I got a interesting question query today about GPG, and I wanted to mention some of the design trade offs that are in ZES versus FireGPG. Both will work with Zimbra. (or at least ZES will when I release it ;-)
I actually started work looking at the FireGPG and GPG approach. I ended up ditching it (after writing most of it) for a few different reasons:
- FireGPG actually requires PGP installed on the Windows/Linux client to work.I was hoping it was Javascript native, but no such luck. That being said, I am really skeptical of any approach that involves exposing the keys to the Browser. Fundamentally Browsers were meant to integrate information. Encryption is designed to hide it. Bad mix ;-)
- FireGPG only supports OpenPGP. S/MIME is actually a more wide spread platform (Thunderbird and Outlook support it even though GPG has more users.
- FireGPG doesn't encourage good key practices. And if your laptop goes, so goes your keys, unless you expose them over the network to copy them to a different machine, or leave them laying around.
- The average PC can be hacked much more easily then a server. I'm decently sure it would be possible to hack a firefox extension that could snoop for your keys. Even worse, if the programmer didn't really know what he/she was doing (and I am not omniscient by any stretch of the imagination) it might even be possible to remotely expose keys over the Internet. That's a real scary situation.
- You can't do real key management with this tool. If a employee leaves, and leaves large amount of encrypted data, a company should have a way ideally to recover the key. (That's a controversial statement, but more and more companies require/depend on encryption to do business). I am interested in how the community feels about this one.
- At best it would only work with Firefox.

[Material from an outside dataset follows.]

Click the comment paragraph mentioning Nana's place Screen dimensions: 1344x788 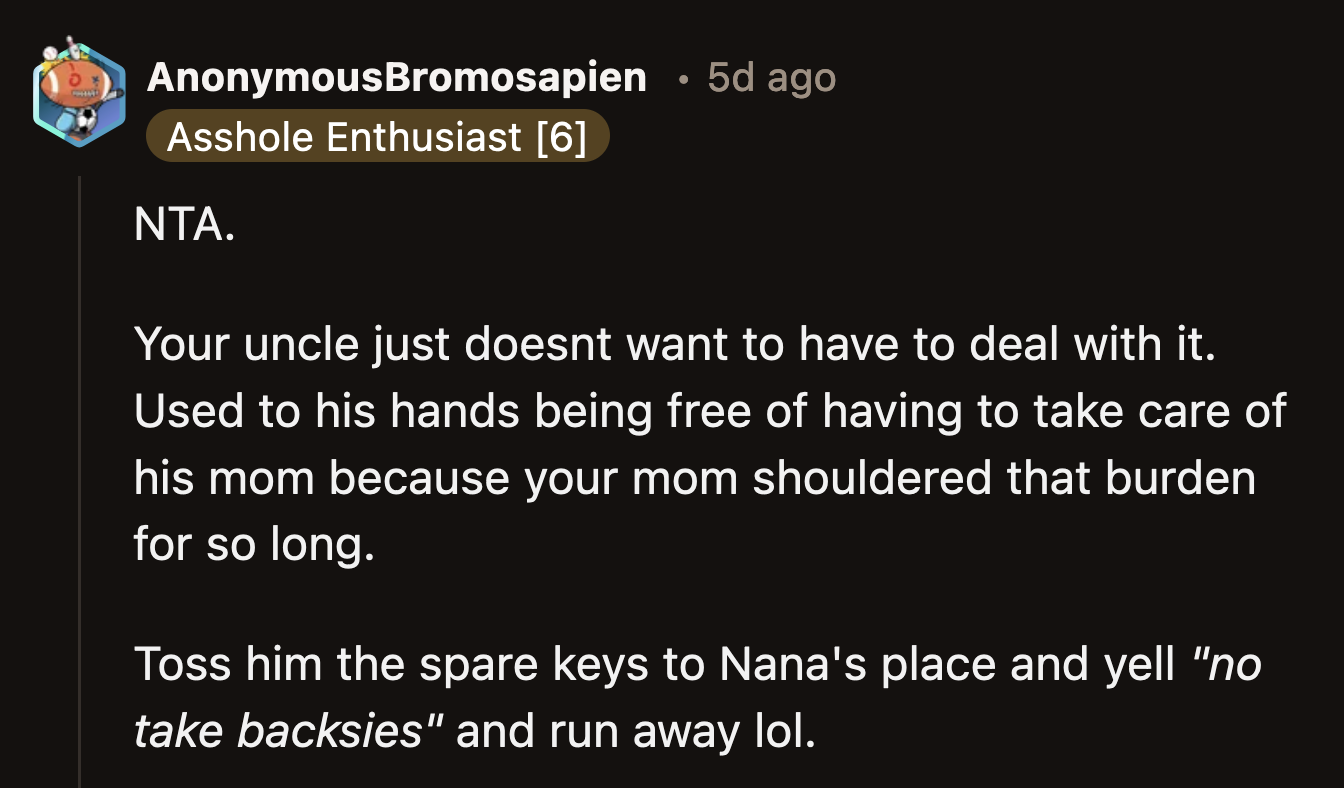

- With a client side only implementation, you loose all of the Zimbra goodness like searching etc. I am a bit conflicted on this one, since Zimbra doesn't like the idea of mutable email messages once the message has been written to the store / sent via smtp. That means to be searchable, you have to grab it when it first comes in, and do the encryption/decryption there. Right now I have cacheable passphrases that let me do that, but a "decrypt always" policy will need to be enabled to make that preferment. Not to mention the headache of managing keys. I am sure there is a better way to do this.
My original server side version used the PGP binaries, but it was rather brittle as well. Screen Scraping isn't a lot of fun ;-)
All that being said, FirePGP is actually a pretty cool tool and it's one of the programs I am using for compatibility testing. I am using Thunderbird and Outlook as well to test S/MIME support.
For you S/MIME experts out there. I understand that the Certs have to be provided on a user by user basis from a cert authority. What is the possibility of a domain running their own cert authority? Is there something like a SSL certificate that bridges between the CA and the end user so you don't have to go to the CA every time?